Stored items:
--------
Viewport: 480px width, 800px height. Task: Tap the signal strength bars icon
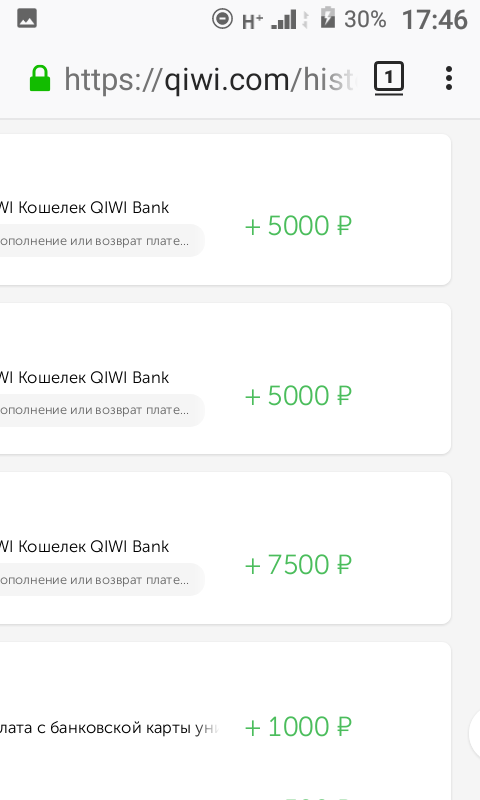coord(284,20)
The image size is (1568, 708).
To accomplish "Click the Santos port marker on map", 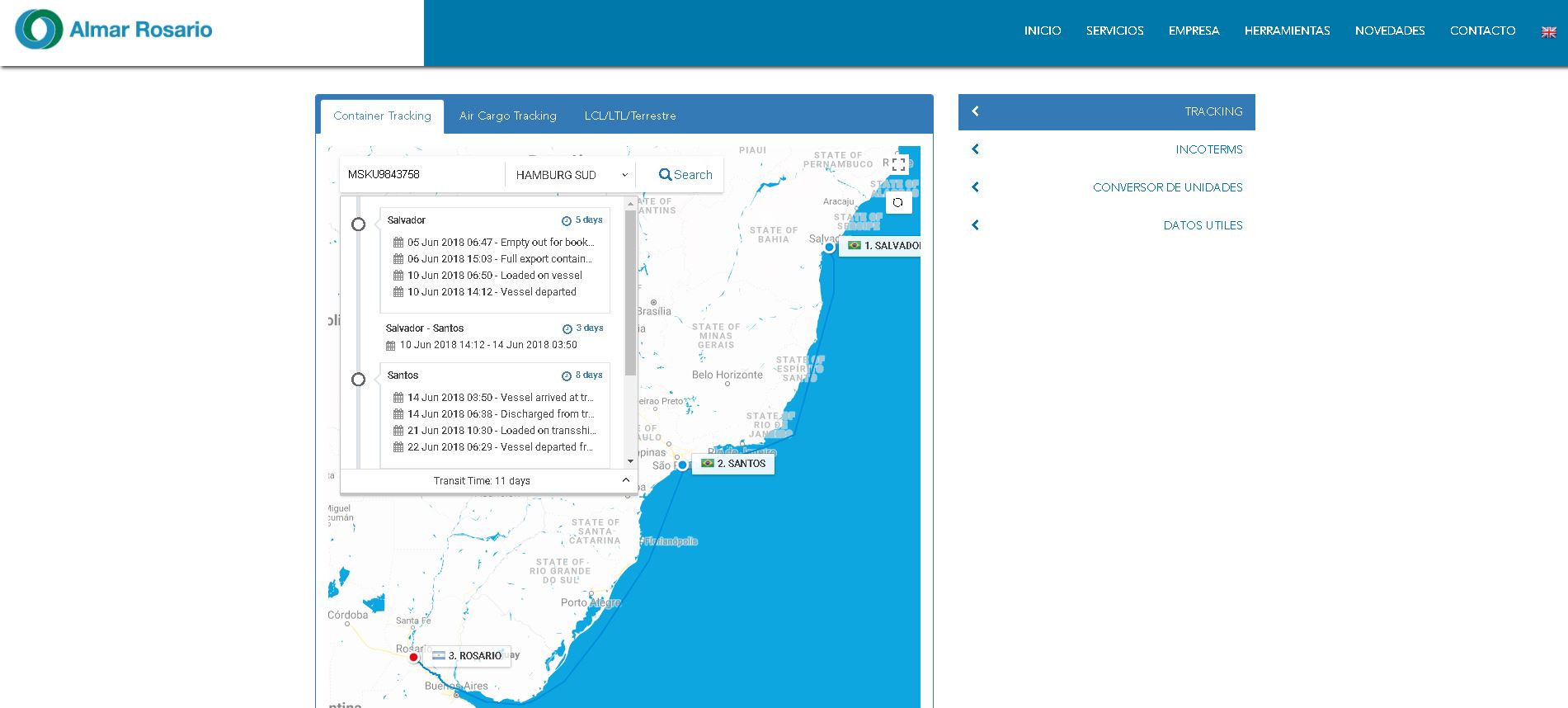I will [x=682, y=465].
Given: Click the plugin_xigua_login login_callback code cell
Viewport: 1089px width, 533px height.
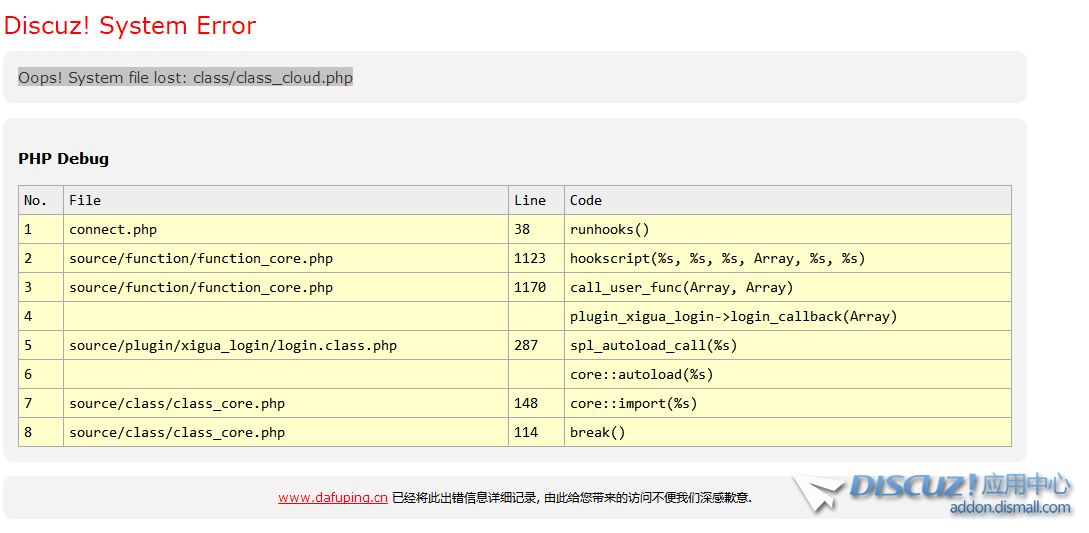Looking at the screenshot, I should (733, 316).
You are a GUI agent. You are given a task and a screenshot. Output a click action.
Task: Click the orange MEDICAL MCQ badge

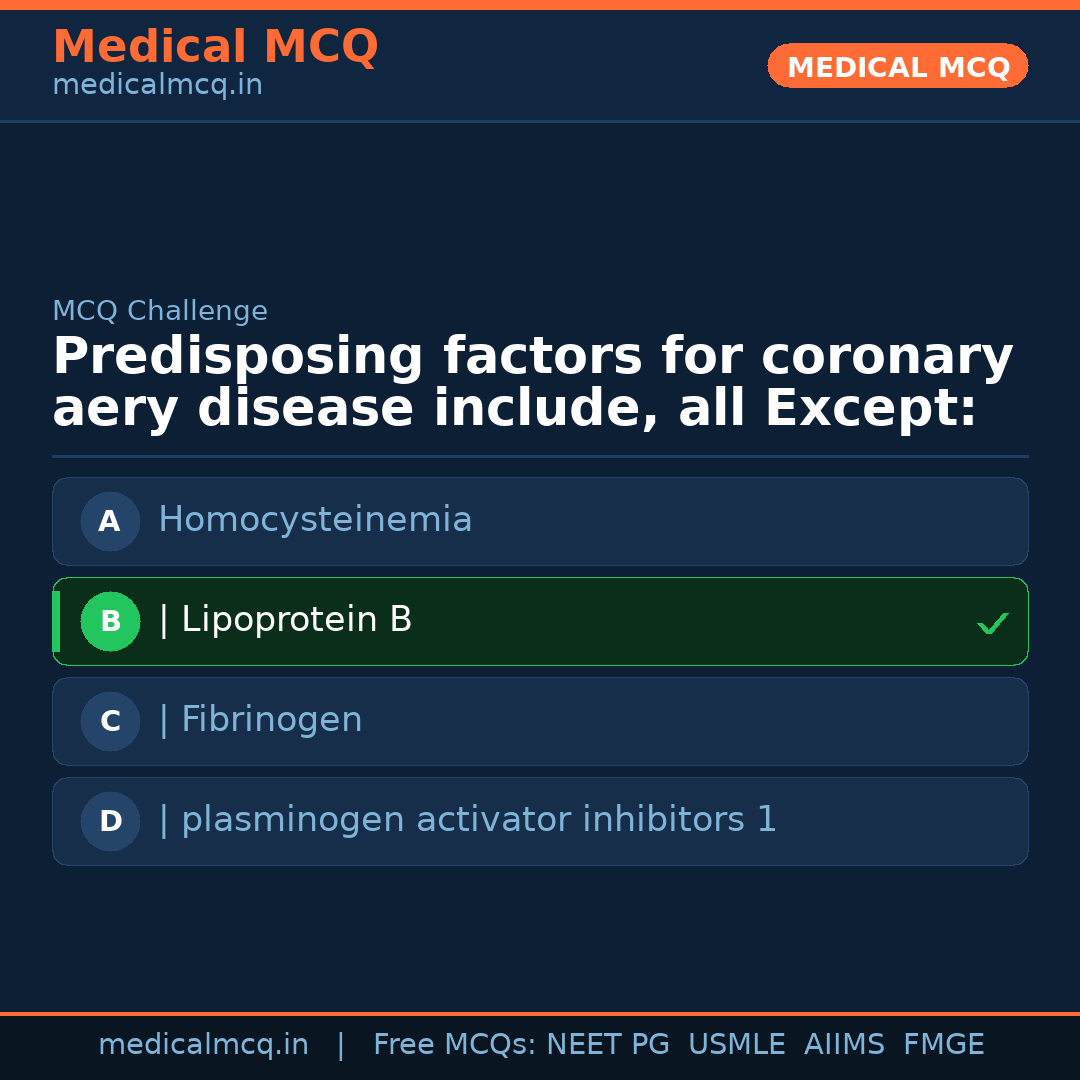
--------
• _WHAT YOU NEED TO DO_: Please set down only the lines from the one containing "You are a GUI" through the end of the entries, exactly as they stand, both ends included and with no pictures.

• _REPLY_:
You are a GUI agent. You are given a task and a screenshot. Output a click action.
Task: Click the orange MEDICAL MCQ badge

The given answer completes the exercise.